[start]
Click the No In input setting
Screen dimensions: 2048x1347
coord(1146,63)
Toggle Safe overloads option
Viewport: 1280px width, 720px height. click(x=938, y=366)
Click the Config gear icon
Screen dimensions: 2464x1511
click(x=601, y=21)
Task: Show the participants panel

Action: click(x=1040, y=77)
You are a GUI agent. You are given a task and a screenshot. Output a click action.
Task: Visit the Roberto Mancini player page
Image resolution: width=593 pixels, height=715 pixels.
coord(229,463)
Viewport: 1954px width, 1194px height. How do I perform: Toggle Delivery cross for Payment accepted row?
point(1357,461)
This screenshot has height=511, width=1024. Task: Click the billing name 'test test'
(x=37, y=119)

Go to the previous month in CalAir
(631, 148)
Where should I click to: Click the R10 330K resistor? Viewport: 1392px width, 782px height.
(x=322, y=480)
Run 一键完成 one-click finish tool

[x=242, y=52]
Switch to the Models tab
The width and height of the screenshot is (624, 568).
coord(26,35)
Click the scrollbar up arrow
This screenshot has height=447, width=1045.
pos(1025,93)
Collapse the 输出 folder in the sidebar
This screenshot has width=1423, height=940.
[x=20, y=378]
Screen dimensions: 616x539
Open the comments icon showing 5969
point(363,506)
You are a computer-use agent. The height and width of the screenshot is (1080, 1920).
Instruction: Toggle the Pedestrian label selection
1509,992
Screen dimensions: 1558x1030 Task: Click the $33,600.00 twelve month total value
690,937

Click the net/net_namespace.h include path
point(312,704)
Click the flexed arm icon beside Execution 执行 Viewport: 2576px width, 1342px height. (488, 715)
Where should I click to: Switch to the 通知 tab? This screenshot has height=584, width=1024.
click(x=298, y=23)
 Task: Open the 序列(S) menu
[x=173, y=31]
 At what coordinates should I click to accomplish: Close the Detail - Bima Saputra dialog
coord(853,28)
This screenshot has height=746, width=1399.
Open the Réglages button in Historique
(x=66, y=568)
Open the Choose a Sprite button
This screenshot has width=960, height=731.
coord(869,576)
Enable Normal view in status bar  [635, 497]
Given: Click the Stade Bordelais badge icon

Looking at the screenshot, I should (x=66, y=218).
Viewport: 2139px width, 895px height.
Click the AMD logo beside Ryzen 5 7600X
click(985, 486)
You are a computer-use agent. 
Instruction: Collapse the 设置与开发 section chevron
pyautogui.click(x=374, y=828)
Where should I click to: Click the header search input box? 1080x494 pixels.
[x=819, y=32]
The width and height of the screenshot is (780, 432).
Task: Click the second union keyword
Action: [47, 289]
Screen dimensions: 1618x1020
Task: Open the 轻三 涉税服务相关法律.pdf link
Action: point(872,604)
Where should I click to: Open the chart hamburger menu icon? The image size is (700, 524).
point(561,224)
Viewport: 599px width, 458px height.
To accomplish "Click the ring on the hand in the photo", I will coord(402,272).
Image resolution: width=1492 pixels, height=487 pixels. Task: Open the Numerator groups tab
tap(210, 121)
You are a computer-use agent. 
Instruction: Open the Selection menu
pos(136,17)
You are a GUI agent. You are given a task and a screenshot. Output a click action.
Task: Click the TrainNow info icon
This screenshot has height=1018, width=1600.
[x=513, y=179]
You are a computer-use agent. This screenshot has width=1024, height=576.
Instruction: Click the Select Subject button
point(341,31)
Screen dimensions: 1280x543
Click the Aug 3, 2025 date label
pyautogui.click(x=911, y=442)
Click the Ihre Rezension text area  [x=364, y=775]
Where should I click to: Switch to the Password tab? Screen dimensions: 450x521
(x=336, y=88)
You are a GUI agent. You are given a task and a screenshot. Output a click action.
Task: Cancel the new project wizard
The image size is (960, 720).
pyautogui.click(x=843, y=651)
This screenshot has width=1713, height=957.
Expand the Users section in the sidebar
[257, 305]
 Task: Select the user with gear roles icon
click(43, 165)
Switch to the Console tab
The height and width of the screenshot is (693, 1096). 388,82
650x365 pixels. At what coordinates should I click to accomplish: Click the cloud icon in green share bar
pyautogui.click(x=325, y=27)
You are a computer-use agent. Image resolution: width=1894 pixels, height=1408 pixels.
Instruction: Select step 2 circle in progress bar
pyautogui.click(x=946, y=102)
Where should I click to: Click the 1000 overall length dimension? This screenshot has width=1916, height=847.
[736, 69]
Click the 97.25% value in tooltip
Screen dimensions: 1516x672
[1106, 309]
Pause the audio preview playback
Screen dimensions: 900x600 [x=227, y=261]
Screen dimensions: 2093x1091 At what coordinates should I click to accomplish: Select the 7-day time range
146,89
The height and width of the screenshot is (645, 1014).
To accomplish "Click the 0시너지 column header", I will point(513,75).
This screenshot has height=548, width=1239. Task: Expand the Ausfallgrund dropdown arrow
[end]
AIM »
Quote the listing exactly, starting at the line containing "Pause the audio preview playback" and ending at the last line of the listing.

RESPONSE »
Pause the audio preview playback
Screen dimensions: 900x600 [x=227, y=261]
Screen dimensions: 2093x1091 At what coordinates should I click to accomplish: Select the 7-day time range
146,89
The height and width of the screenshot is (645, 1014).
To accomplish "Click the 0시너지 column header", I will point(513,75).
This screenshot has height=548, width=1239. Task: Expand the Ausfallgrund dropdown arrow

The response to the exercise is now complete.